Voting by mail has worked well for years, but will be especially important in this pandemic. But how do voters without a computer or internet access request a Vote By Mail (VBM) ballot?
Vote at home empowers voters, letting them decide when, how and where they vote.
- Disenfranchised voters experiencing barriers at the polls
- Seniors and disabled voters who might have trouble getting to the polls
- Rural voters and those on tribal lands a long way from a polling location
- Urban voters without internet access who also suffer as schools move to online education
- Single parents working multiple jobs, juggling family and kids.
- Workers who can't take time off work or might be on a business trip
A landline phone is the only form of communication in many poor, rural communities. No cell phone. No computer. No internet access. Voters without internet access access struggle to learn about Vote-By-Mail options and request their VBM ballot. They are effectively disenfranchised.

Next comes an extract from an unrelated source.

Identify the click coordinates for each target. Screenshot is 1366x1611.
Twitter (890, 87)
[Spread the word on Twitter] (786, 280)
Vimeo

Voters call 202-318-7538 and provide their contact details. A voicebot transcribes what they say (or text) and saves the details in a database. Volunteers follow up with the voter to confirm the details and help them request a Vote-By-Mail ballot in states where VBM is allowed.
Andrea Miller, founding board member of the Center For Common Ground is a veteran community organizer. She believes that such disadvantaged voters without internet access can be empowered to vote if they can just make a call to get the help they need. But staffing a phone hotline to field such incoming calls is both expensive and not a good use of resources.
Chatbots work around the clock, handle incoming calls, transcribe the request and save the details in a database. Volunteers then follow up individually with the requests for help. They can handle requests made by voice, text and Facebook Messenger.
This example shows a text request from Clark Kent being immediately saved in a database.
Call or text 202-318-7538
Provide an imaginary name and address.
Check the database to see the transcribed details you provided.
Vote At Home
"The VBM system builds on the long-trusted and well-ingrained absentee voting process. When implemented fully, ballots are securely mailed to voters who have a variety of options to return them to be counted. Layers of checks and balances ensure the administration and integrity of elections.
Jurisdictions that use vote-at-home systems experience significant cost savings in a variety of ways including being able to focus people power on necessary tasks rather than repetitive admin. Vote at home has wide acceptance in red, blue and purple states, with strong advocates on both sides of the aisle."